In news from the UK housing market, according to housing provider Raidan has expressed concern over unallocated funds from the government there’s mortgage rescue schema. Some £115 million of the £221 million available funds available to troubled homeowners remains are as yet not take advantage of according to the company.
Homeowners struggling to meet their mortgage repayments come under the government’s plan can sell some or all of their home to a housing association in order to rescue their mortgages. The association then rents the property value back to the homeowner at a more affordable rate. Radian, allocated some £30.6 million from 2012-14, can cover some 398 cases under then plan. Lindsay Todd (upper left), CEO of Radian, had this to say about the report:
“When we introduced this scheme in May 2009, we quickly realised it was a service we needed to get involved with. We have now completed 505 rescues, which represents about 3 per cent of our stock, so it is a significant investment.”

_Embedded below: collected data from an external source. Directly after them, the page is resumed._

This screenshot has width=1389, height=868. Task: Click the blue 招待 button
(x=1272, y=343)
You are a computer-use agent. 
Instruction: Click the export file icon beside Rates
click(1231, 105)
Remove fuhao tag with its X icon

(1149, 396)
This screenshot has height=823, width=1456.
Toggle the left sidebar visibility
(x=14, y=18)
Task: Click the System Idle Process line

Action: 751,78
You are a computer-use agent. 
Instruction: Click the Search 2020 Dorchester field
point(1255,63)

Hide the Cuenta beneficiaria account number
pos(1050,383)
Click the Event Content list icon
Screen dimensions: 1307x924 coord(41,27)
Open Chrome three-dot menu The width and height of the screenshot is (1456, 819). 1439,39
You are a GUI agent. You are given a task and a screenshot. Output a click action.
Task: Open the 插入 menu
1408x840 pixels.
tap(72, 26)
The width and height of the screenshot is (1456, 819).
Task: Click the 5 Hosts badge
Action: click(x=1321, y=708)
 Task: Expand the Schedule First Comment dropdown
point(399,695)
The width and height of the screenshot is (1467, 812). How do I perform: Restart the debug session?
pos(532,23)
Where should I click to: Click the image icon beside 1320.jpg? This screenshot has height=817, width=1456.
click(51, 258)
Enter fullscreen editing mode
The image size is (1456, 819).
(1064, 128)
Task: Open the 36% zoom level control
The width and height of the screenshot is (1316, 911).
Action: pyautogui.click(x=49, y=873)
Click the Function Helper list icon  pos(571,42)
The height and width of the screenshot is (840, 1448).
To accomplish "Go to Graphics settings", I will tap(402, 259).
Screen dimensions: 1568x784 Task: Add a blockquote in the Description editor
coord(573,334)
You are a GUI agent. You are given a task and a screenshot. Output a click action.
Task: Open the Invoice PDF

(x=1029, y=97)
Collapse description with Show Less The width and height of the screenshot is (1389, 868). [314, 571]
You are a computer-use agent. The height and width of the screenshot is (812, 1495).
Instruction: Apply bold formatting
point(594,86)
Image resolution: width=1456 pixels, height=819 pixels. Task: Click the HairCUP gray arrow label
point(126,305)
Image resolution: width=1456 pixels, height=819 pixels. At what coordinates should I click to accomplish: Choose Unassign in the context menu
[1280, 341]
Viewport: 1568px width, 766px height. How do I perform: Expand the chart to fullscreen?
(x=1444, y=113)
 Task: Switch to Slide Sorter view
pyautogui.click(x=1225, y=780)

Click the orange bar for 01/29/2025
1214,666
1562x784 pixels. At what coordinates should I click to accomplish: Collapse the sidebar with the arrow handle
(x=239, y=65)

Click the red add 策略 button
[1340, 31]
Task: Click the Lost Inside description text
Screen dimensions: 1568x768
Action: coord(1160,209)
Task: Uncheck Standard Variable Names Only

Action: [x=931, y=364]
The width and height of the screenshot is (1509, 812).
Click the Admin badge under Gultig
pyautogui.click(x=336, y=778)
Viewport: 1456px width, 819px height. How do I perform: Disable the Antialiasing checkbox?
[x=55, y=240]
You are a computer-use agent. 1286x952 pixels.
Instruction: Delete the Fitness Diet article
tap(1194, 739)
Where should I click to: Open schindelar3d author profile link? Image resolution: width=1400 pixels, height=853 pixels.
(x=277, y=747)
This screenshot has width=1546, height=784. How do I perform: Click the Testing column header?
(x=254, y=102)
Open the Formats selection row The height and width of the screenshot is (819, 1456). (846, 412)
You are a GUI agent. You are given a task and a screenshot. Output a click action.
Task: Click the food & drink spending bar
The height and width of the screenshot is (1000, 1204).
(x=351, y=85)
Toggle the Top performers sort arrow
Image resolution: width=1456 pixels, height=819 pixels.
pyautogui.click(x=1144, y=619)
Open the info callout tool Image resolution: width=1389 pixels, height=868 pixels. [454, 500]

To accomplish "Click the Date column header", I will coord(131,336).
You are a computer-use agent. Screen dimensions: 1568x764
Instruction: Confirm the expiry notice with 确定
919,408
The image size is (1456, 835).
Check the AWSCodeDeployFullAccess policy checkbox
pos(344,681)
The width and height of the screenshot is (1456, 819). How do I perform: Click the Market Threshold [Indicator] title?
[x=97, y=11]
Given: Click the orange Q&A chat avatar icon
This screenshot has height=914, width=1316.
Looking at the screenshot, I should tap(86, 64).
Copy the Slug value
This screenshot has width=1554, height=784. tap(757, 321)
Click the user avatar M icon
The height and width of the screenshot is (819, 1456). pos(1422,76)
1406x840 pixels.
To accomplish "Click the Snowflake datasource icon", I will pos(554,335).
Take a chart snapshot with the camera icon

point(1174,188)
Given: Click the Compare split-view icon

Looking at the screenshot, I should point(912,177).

Apparently the low uptake of the schema by homeowners seems to be out of fear of the added or different financial risks involved. Run in collaboration with local councils, the mortgage rescue plan may not be for every homeowner, but it seems clear ANY scheme beats losing one’s investment totally. According to the government’s plan, they can also buy back a home for 90 percent of the suggested value and then rent it back to the former owner for 20% less than their mortgage payment was.